Intel® oneAPI DPC++/C++ Compiler
Talk to fellow users of Intel® oneAPI DPC++/C++ Compiler and companion tools like Intel® oneAPI DPC++ Library, Intel® DPC++ Compatibility Tool, and Intel® Distribution for GDB*
724 Discussions

AMX extensions use in bfloat16 matrix multiplication

crocix
Novice
2,634 Views

I have access to a sapphire rapids machine and I want to multiply two bfloat16 matrices A and B and compute C = A*B by exploiting AMX_BF16 extensons. I am happy with C being stored in single precision. What is the recommended way of doing this with current Intel software resources?

 

OPTION 1: Directly using intel intrinsics by following https://www.intel.com/content/www/us/en/developer/articles/code-sample/advanced-matrix-extensions-intrinsics-functions.html#gs.67r3za . However, the author of this code example states that this should not be used as a basis for production code and that it was only made for demostration purposes.

 

OPTION 2: Intel MKL cblas_gemm_bf16bf16f32: https://www.intel.com/content/www/us/en/docs/onemkl/developer-reference-c/2024-0/cblas-gemm-bf16bf16f32.html

 

OPTION 3: Let the compiler handle it. I tried compiling a matrix-matrix multiplication example such as the following

 

 

#include <stdlib.h>
#include <stdio.h>

int main(){

   __bf16 A[1024];
   __bf16 B[1024];
   float C[256]={};

   for(int i=0; i<1024; i++){
       A[i] = 1.;
       B[i] = 2.;
   }

   for (int k=0; k < 64; k++){
       for (int i=0; i < 16; i++){
           for (int j=0; j < 16; j++){
               C[i*16 + j] += ((float) A[i*64 + k])*((float) B[j*64 + k]);
           }
       }
   }

   for (int i = 0; i < 16; i++){
     for (int j = 0; j < 16; j++){
         printf("%f ", (float) C[i*16 + j]);
     }
     printf("\n");
   }
   printf("\n");
}

 

 

with gcc -march=sapphirerapids -O3 -mamx-bf16 (icx compiler just crashes due to a bug). However, looking at the generated assembly code on godbolt.org it does not seem like AMX instructions are used at all.

0 Kudos
12 Replies
Alex_Y_Intel
Moderator
2,503 Views

Your issue has been escalated to our engineers and we'll work on it internally and reply you the update when we have a solution. 

0 Kudos
Viet_H_Intel
Moderator
2,498 Views

Hi, 

Did you encounter a compiler error or a runtime error?

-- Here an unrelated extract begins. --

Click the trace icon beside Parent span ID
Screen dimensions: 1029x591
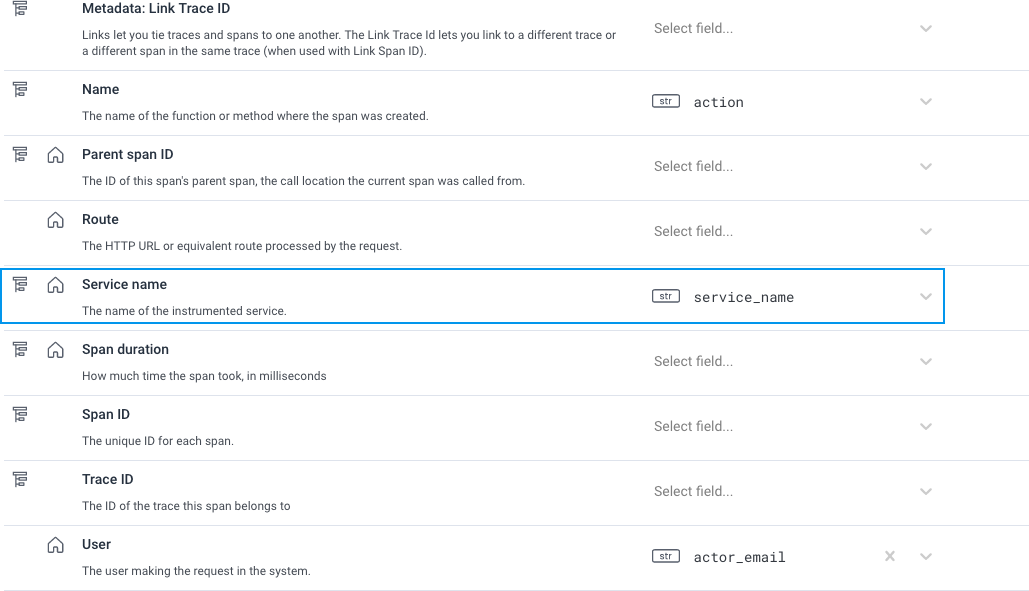coord(19,153)
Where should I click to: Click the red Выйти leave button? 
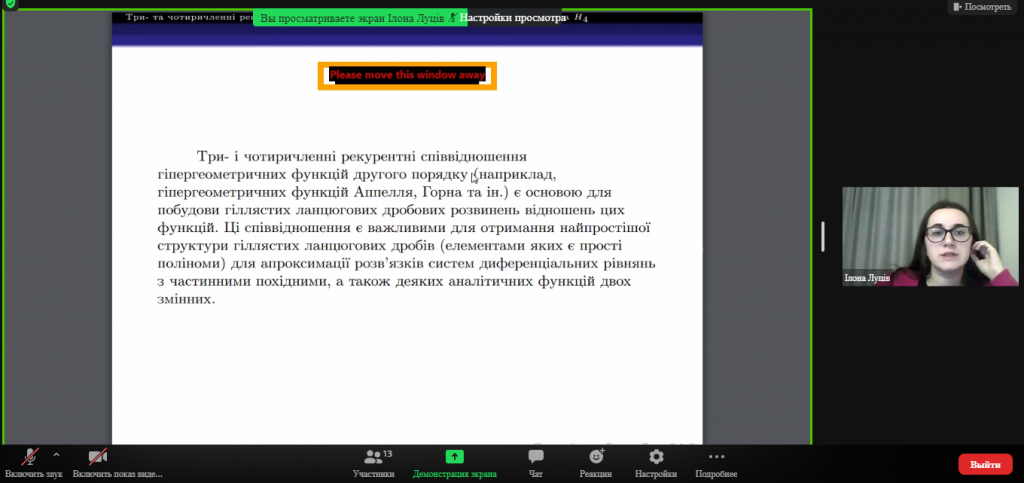(984, 464)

The code compiled successfully with oneAPI2024.1.0

 

$ icx -march=sapphirerapids -O3 -mamx-bf16 t3.c -c -V
Intel(R) oneAPI DPC++/C++ Compiler for applications running on Intel(R) 64, Version 2024.1.0 Build 20240308
Copyright (C) 1985-2024 Intel Corporation. All rights reserved.

$

 

0 Kudos
crocix
Novice
2,482 Views

Hi There! I had used oneAPI2024.0.2, but the bug was fixed in oneAPI2024.1.0 and it now compiles fine which is good.

 

However, this is not my question: The latest icx does not use AMX-BF16 (nor AVX512-BF16) assembly instructions when compiling the above code. You can check with the -S compiler flag that the instructions tdpbf16ps or vdpbf16ps DO NOT come up indicating that neither AMX-BF16 nor AVX512-BF16 instructions are used by the compiler.

 

It might be me, but I am finding it impossible (with oneAPI2024.1.0 and the latest gcc and llvm compilers) to use these BF16 instruction sets (AMX-BF16 and AVX512-BF16) without directly calling Intel intrinsics. The problem with the intrinsics is that it is very hard for non-experts to achieve performance that is competitive with compiler-generated instructions. If there were an easier way it would be extremely interesting to know!

 

Thanks a lot!

0 Kudos
Viet_H_Intel
Moderator
2,465 Views

The compiler should be able to generate AMX-BF16 and AVX512-BF16 instructions with -march=sapphirerapids.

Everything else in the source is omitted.